La gestion des ressources humaines (GRH) est à la fois une
pratique sociale et une matière d'enseignement académique.
Comme pratique sociale dans les entreprises, elle fait presque
partie de la gestion. La gestion est un système incomplet de
représentation des activités de l'entreprise dont la forme
exclusivement quantitative n'est peut-être pas la plus adaptée
pour comprendre les phénomènes humains.
Comme matière d'enseignement et de recherche, elle se promène
entre plusieurs champs scientifiques dans l'espoir, comme toute
réflexion humaine, de devenir une discipline à part entière. Son
appartenance et sa reconnaissance dans la gestion comme dans la
sociologie ne sont pas complètes.
Le choix des méthodes et des vocabulaires de la GRH est le
reflet d'un mode de pensée qui participe à la difficulté de
compréhension des phénomènes humains dans les organisations.

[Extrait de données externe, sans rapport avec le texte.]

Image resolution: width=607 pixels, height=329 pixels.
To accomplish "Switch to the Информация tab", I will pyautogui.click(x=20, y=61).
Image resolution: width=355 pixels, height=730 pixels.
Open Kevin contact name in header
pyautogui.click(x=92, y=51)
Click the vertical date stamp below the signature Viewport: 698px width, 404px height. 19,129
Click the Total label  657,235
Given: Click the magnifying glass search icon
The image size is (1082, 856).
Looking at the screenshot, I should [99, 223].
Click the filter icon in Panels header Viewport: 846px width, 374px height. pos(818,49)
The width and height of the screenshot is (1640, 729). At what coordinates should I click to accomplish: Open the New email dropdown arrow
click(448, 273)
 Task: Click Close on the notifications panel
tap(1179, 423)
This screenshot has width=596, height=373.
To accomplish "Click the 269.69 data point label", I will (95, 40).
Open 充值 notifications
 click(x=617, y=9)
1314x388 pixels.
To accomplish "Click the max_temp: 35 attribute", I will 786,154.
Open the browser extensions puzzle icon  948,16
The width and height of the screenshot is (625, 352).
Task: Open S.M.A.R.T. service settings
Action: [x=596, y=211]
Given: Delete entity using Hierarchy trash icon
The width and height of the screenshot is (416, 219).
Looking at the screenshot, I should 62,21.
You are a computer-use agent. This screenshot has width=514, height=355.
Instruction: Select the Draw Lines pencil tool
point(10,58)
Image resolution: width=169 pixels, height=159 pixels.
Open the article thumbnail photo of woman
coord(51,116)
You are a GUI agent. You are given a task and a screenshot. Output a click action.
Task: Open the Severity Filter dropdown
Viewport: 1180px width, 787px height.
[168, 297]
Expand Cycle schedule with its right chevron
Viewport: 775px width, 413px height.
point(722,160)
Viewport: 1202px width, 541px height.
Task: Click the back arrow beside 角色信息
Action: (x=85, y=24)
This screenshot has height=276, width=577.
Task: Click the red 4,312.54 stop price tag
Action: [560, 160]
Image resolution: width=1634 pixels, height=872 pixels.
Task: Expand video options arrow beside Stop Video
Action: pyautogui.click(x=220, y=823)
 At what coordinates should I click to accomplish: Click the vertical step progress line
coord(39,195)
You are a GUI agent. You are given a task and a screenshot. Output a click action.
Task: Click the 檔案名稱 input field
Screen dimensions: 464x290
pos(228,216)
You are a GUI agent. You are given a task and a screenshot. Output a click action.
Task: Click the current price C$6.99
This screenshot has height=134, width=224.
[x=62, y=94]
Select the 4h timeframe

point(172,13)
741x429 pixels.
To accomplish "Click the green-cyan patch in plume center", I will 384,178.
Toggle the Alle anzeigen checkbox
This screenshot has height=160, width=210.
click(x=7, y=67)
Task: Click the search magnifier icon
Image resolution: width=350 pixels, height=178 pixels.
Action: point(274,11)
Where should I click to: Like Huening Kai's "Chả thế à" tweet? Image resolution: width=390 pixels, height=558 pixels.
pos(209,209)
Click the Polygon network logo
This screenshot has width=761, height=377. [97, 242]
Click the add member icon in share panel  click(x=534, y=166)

On ne gère pas des hommes comme de simples marchandises ou
alors on veut les considérer comme de simples marchandises.
Une ressource s'exploite, se gère, quand elle est humaine, ce
traitement n'est pas toujours adapté.
La GRH est ce paradoxe de la découverte tardive de l'existence
du facteur humain dans le travail pour le réduire à une variable
économique équivalente aux autres.
Entre les nécessités qualitatives et les modélisations chiffrées,
l'humain a du mal à trouver sa place dans l'organisation.
Cette interrogation sur la GRH, menée par un observateur
spécialisé (sociologue) qui est aussi dirigeant d'entreprises publiques
et privées conduit à une position critique sur une conceptualisation
qui traite l'homme comme une ressource quantifiable.
Une approche différente est nécessaire.